Australian space services company Skykraft has come to an agreement to launch its new 300-kilogram air traffic management satellite on SpaceX’s upcoming SmallSat Rideshare Transporter-5 mission.
The UNSW Canberra City-based business hopes its air traffic management satellites will lead to safety improvements for aircraft flying all over the world.
The satellite will launch aboard Elon Musk’s space venture SpaceX’s Transporter-5 mission – currently slated for takeoff in mid-2022.
The Transporter missions form part of SpaceX’s ‘SmallSat Rideshare Program’, which allows governments, researchers and private companies to send small objects into space in a conjoined launch, with prices starting from $1 million.
Last year, Skykraft’s then-managing director, James Prior, said the planned constellation, which will eventually rise to 210, would be connected with satellites on the ground.
“It will help to provide a seamless stream of data around the world,” Prior said.
“It takes out the need for ground-based infrastructure and antennas, and will be able to see over large stretches of water and the communication with the aircraft is the same.”
The current executive chair of Skykraft, Mark Skidmore, said SpaceX is now the most reliable launch provider in the world.
“We also congratulate the SpaceX team on their transformative approach to small satellite launch and the rapid cadence of their rideshare opportunities,” he said.
Skykraft is also offering the opportunity for small hosted payloads to ride along on this and following launches.
The business received $1 million from the ACT government in September 2019 to help develop the technology.
Last month, SpaceX successfully completed its second rideshare mission on Transporter-2, and deployed 88 new satellites into space.
SpaceX’s reusable Falcon 9 rocket, B1060, launched Transporter-2 from Space Launch Complex 40, at Cape Canaveral Space Force Station in Florida on 30 June at 3:31pm EDT.

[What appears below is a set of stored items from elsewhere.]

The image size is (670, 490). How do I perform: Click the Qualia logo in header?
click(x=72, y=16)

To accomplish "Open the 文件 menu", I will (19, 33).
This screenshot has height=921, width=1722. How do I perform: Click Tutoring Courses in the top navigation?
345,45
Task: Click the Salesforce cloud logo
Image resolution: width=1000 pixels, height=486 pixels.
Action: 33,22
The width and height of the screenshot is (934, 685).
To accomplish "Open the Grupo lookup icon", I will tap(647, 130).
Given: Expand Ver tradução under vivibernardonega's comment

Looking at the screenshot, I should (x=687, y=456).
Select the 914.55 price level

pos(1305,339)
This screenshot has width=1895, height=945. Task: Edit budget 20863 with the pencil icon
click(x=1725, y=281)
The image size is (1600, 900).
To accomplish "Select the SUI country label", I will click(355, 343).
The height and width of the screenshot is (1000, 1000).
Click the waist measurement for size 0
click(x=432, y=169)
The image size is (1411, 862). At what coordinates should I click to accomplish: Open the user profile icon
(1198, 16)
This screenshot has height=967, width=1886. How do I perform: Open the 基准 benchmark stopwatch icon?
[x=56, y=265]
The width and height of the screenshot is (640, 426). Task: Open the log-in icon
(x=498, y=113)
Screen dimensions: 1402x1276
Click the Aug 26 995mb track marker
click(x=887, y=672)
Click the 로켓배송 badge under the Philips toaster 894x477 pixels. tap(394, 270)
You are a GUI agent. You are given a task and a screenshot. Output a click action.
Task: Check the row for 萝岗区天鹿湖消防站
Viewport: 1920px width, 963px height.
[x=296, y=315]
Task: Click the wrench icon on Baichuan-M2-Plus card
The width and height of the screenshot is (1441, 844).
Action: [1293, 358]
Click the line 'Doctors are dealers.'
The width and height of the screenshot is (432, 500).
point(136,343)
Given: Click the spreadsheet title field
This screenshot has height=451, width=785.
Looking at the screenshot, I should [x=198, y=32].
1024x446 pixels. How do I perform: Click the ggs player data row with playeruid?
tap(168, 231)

Transporter-2 was carrying a payload of 85 commercial and government small satellites, as well as three of SpaceX’s own Starlink satellites.
While the payload was smaller in number than the space company’s earlier rideshare mission, Transporter-1, SpaceX said this mission launched more mass to orbit than the previous mission.
The launch marked SpaceX’s 20th for the year, and its eighth flight for the Falcon 9 first stage booster. This launch also brings the total number of SpaceX-launched orbital objects to over 900 this year alone.
The booster returned to earth about 10 minutes after launch in SpaceX’s concrete Landing Zone 1 – as opposed to other recent launches that have landed on dedicated drone ships in the ocean.
The payload was then pushed into pole-to-pole Earth orbit by Falcon 9’s second-stage booster.